> **Supplied data**:
___
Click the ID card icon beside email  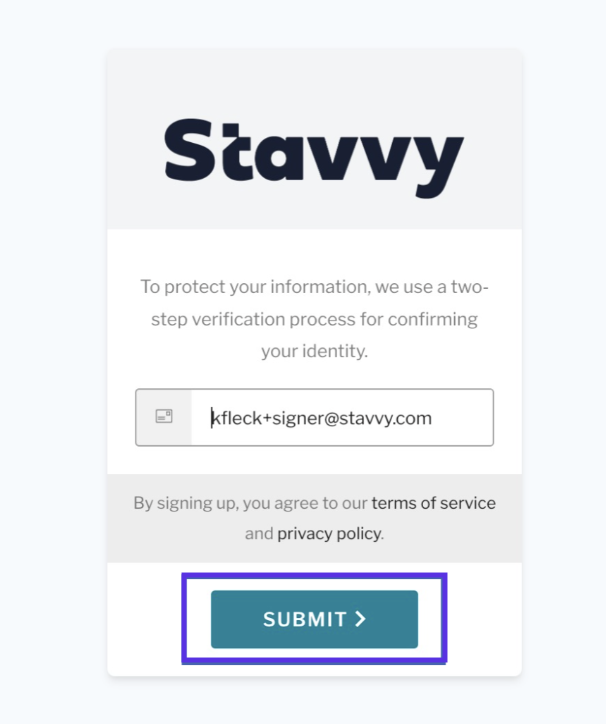[x=164, y=417]
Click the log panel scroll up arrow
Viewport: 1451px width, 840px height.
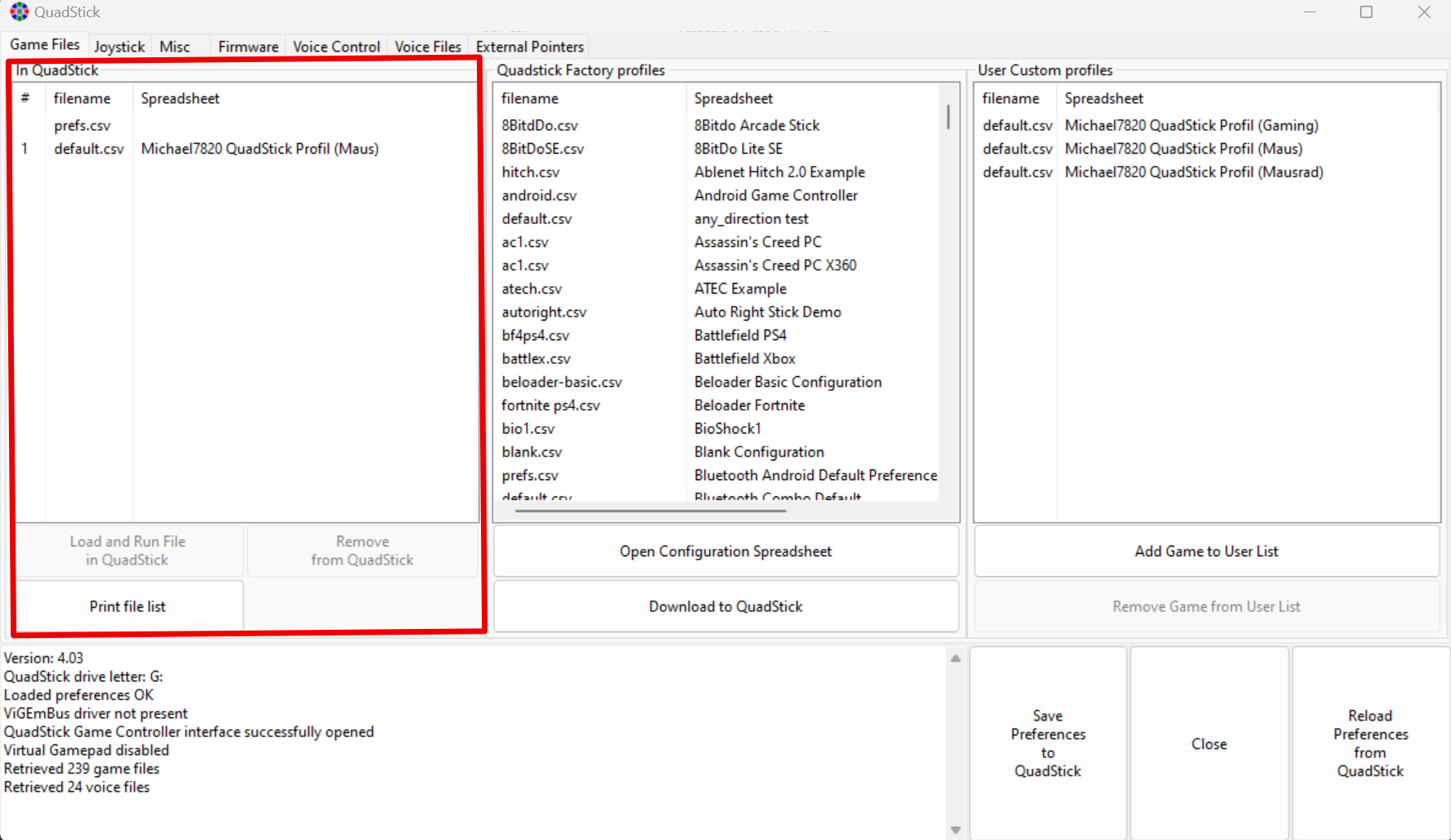click(955, 658)
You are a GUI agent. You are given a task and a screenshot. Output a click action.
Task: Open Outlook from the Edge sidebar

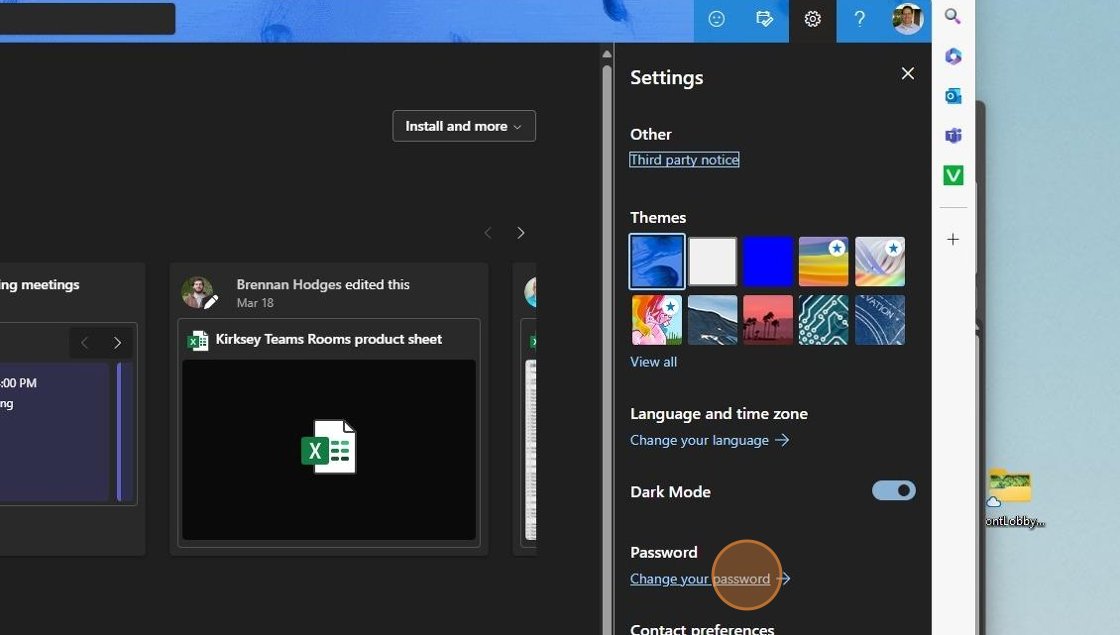pyautogui.click(x=953, y=96)
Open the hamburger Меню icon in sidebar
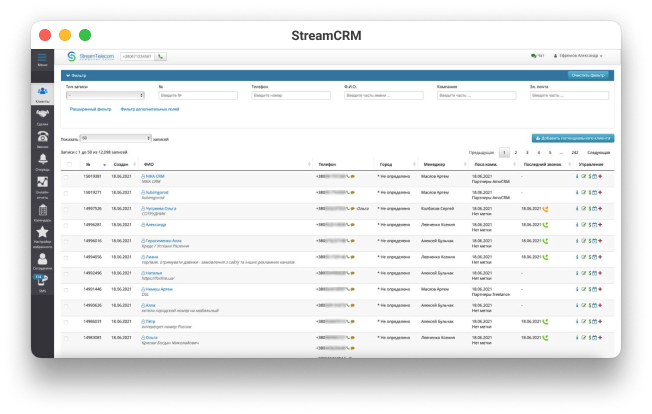Screen dimensions: 652x414 (x=42, y=59)
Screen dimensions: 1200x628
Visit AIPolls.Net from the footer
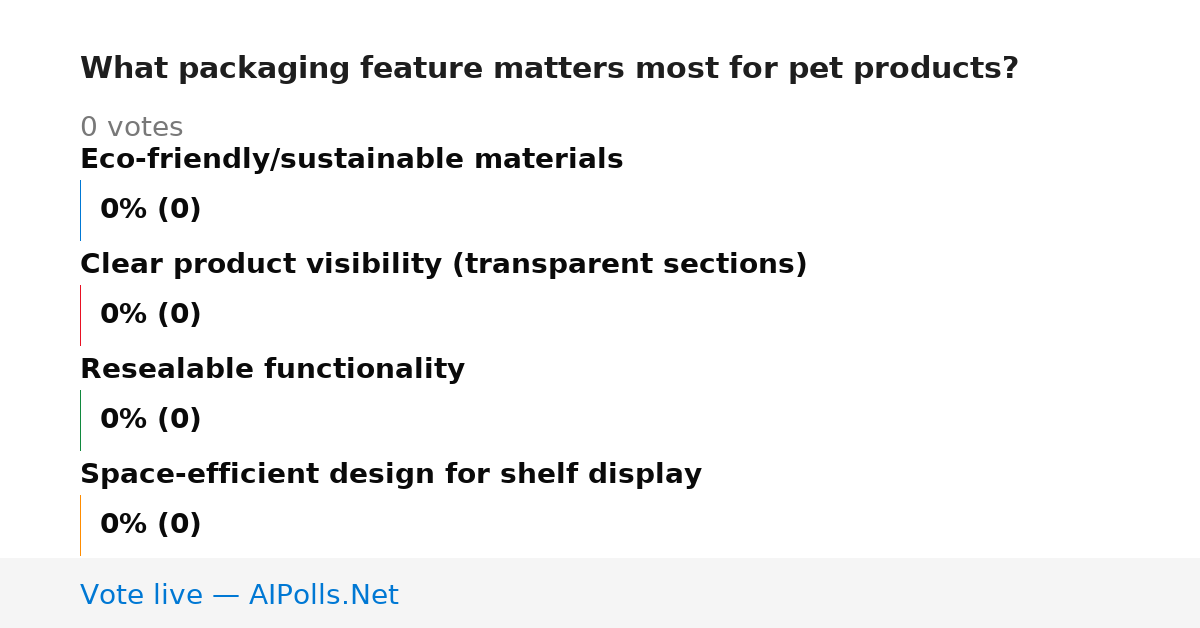coord(323,596)
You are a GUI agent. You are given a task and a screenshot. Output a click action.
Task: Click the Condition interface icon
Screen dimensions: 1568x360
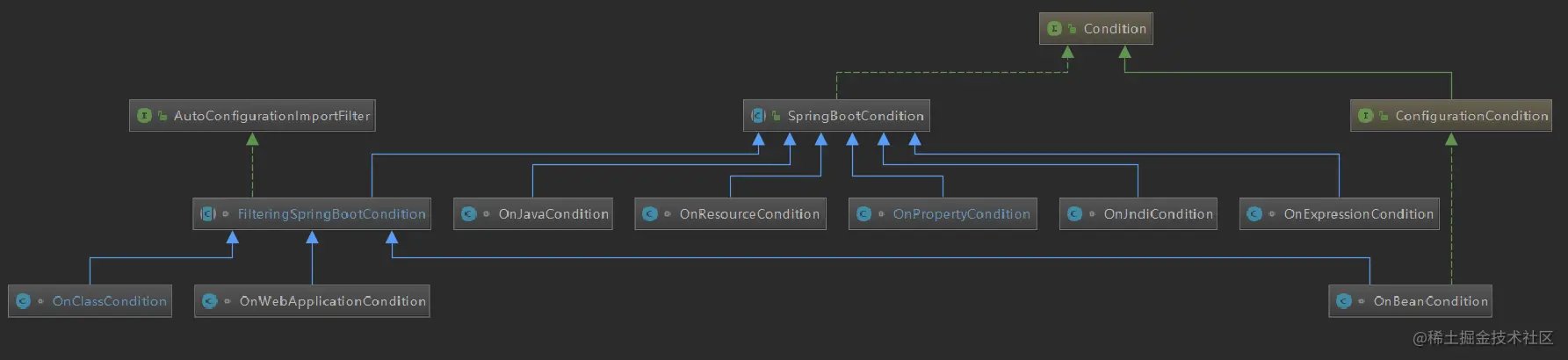pyautogui.click(x=1055, y=29)
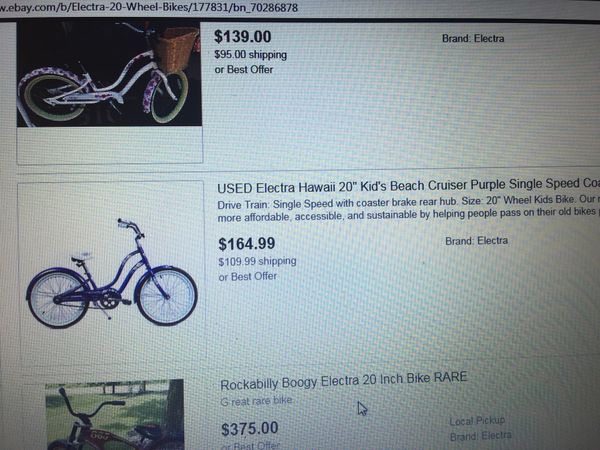Click the 'Local Pickup' label on Rockabilly listing
Screen dimensions: 600x450
[477, 421]
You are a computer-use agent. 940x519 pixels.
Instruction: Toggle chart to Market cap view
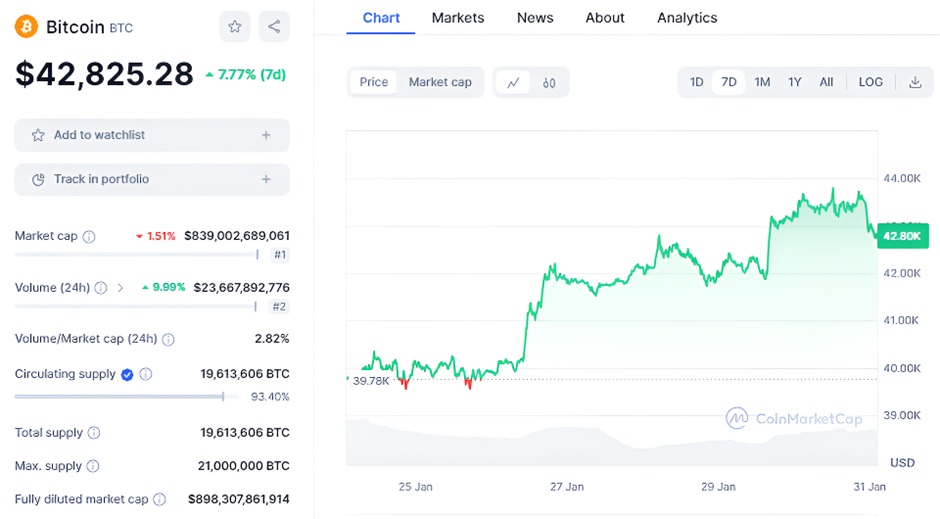click(440, 82)
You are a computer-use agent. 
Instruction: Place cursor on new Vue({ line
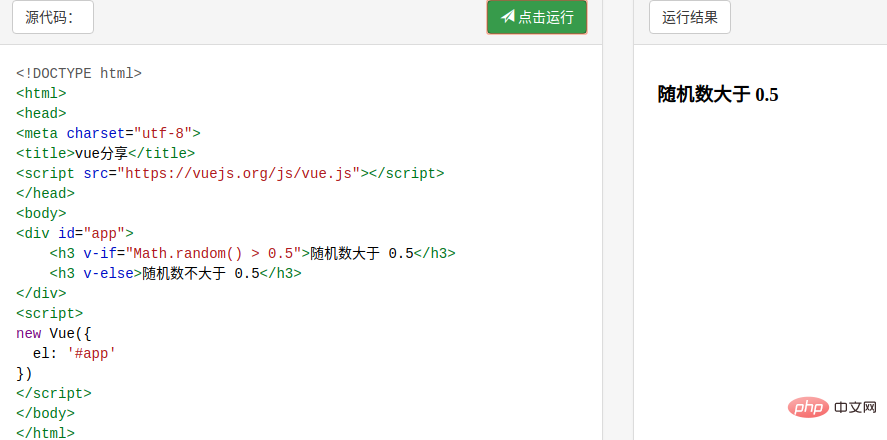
___
> **Required action**: Exactly repeat every line from the line that includes "Visit AIPolls.Net from the footer" to the end of the listing, and nothing else, leaving pictures out.

> **Answer section**:
Visit AIPolls.Net from the footer
coord(323,596)
You are a GUI agent. You are given a task and a screenshot. Output a click action.
Task: Click the Condition interface icon
Screen dimensions: 1568x360
pyautogui.click(x=1055, y=29)
Click the 'Local Pickup' label on Rockabilly listing
Screen dimensions: 600x450
[477, 421]
You are a computer-use agent. 940x519 pixels.
Instruction: Toggle chart to Market cap view
click(440, 82)
You are a computer-use agent. 
Instruction: Place cursor on new Vue({ line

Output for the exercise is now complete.